The diamond-shaped windows were spinning around me, becoming an incessant pool of light.
I was able to think only about it. When I saw my friends, I told them: “you know, I am going to see Melnikov House in Moscow” in the first two minutes of our meeting. Because I am one of the few obsessed ones, I had to add: “He designed the first sarcophagus of Lenin”.
It didn’t help, though. And it did not stop the vortex. The atomic nucleus was attracting me.
After a circle along the Garden Ring, I came down to the House.
After a circle around the House, I went into with a tour.
But it wasn’t Goldfinger. It wasn’t Le Corbusier.
Both avant-garde and conventional, sterile and full of life, it mesmerises on the inside as on the outside. The external constructivism charge is further neutralised by traditionalism of the interiors and floorplan.
We came up via the spiral stair-case.
Step by step, the space was unfolding, ever expanding, ever brightening from the lobby, to the dining room, to the reception, to the studio.
We swivelled up and around to the top along the stairs.

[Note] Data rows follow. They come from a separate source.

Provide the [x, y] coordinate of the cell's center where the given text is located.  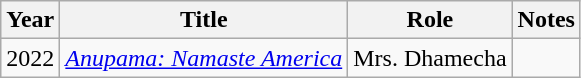
2022 [30, 58]
Anupama: Namaste America [204, 58]
Title [204, 20]
Role [430, 20]
Notes [546, 20]
Year [30, 20]
Mrs. Dhamecha [430, 58]
Identify which cell holds the provided text, then report its [X, Y] central coordinate. 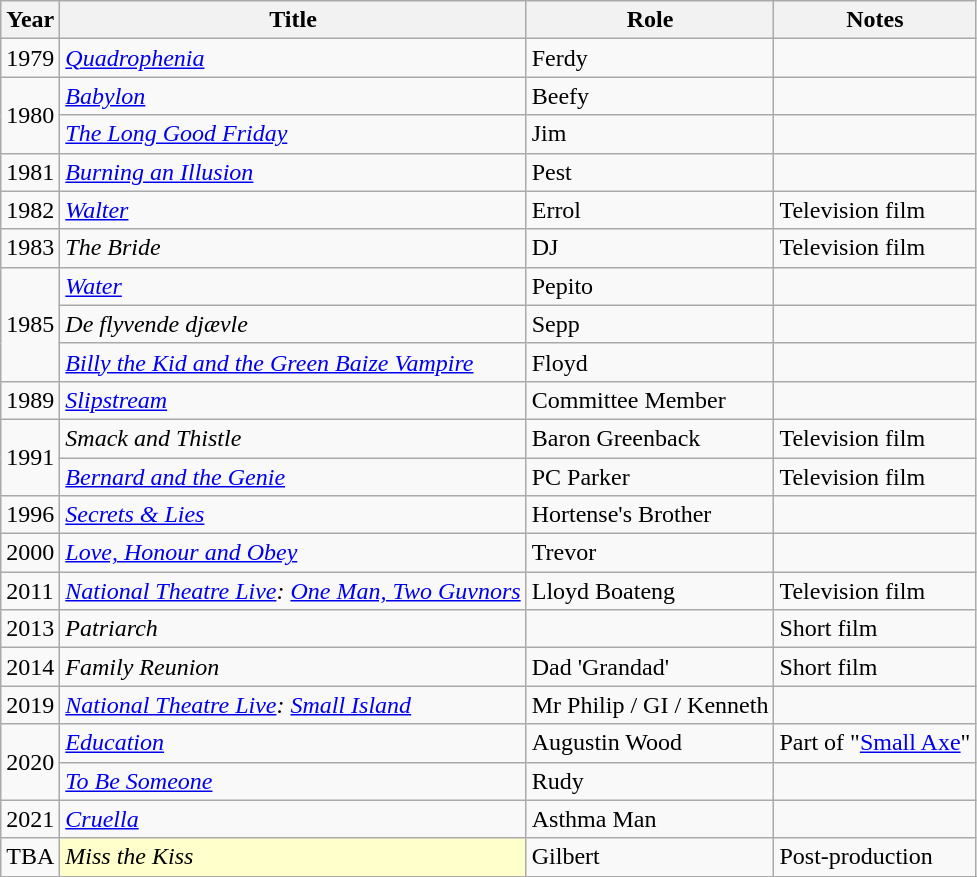
1980 [30, 115]
Year [30, 20]
Gilbert [650, 857]
Errol [650, 210]
Sepp [650, 324]
Smack and Thistle [293, 438]
Family Reunion [293, 667]
Beefy [650, 96]
Title [293, 20]
Billy the Kid and the Green Baize Vampire [293, 362]
Education [293, 743]
Post-production [875, 857]
Trevor [650, 553]
Dad 'Grandad' [650, 667]
Cruella [293, 819]
Baron Greenback [650, 438]
Hortense's Brother [650, 515]
1991 [30, 457]
1983 [30, 248]
Love, Honour and Obey [293, 553]
Role [650, 20]
1996 [30, 515]
The Long Good Friday [293, 134]
2011 [30, 591]
2019 [30, 705]
Ferdy [650, 58]
Secrets & Lies [293, 515]
Lloyd Boateng [650, 591]
TBA [30, 857]
1982 [30, 210]
Burning an Illusion [293, 172]
Floyd [650, 362]
Bernard and the Genie [293, 477]
Notes [875, 20]
1979 [30, 58]
Patriarch [293, 629]
2013 [30, 629]
2000 [30, 553]
De flyvende djævle [293, 324]
Rudy [650, 781]
2021 [30, 819]
DJ [650, 248]
2020 [30, 762]
Part of "Small Axe" [875, 743]
Mr Philip / GI / Kenneth [650, 705]
Augustin Wood [650, 743]
Slipstream [293, 400]
Committee Member [650, 400]
Quadrophenia [293, 58]
National Theatre Live: One Man, Two Guvnors [293, 591]
1981 [30, 172]
Pest [650, 172]
Water [293, 286]
Asthma Man [650, 819]
2014 [30, 667]
Pepito [650, 286]
Jim [650, 134]
Babylon [293, 96]
National Theatre Live: Small Island [293, 705]
Walter [293, 210]
1989 [30, 400]
The Bride [293, 248]
PC Parker [650, 477]
1985 [30, 324]
To Be Someone [293, 781]
Miss the Kiss [293, 857]
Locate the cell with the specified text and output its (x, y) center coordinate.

Passive to the colliding force of the House, the diamond-shaped windows began to accelerate, to clash and fall apart into smaller and smaller pieces until they reached carbon atoms, that diamonds are made of.
The strict Bauhaus appearance is negated inside with bourgeois excessiveness, frivolous lacy napkins and Orthodox icons in the corner. Its’ unique features are the result of strict economical necessities, but the house and the diamond-shaped windows are now in their turn necessary to understand the avant-garde of the thirties.
This house creates a charge. This charge attracts us – orbiting around the world, around the house, around the spiral staircase inside.
We are the electron and with us it creates an atom.
This atom withholds the ideals of the past. This atom withholds our longing to reconcile with it. But it’s not the most important.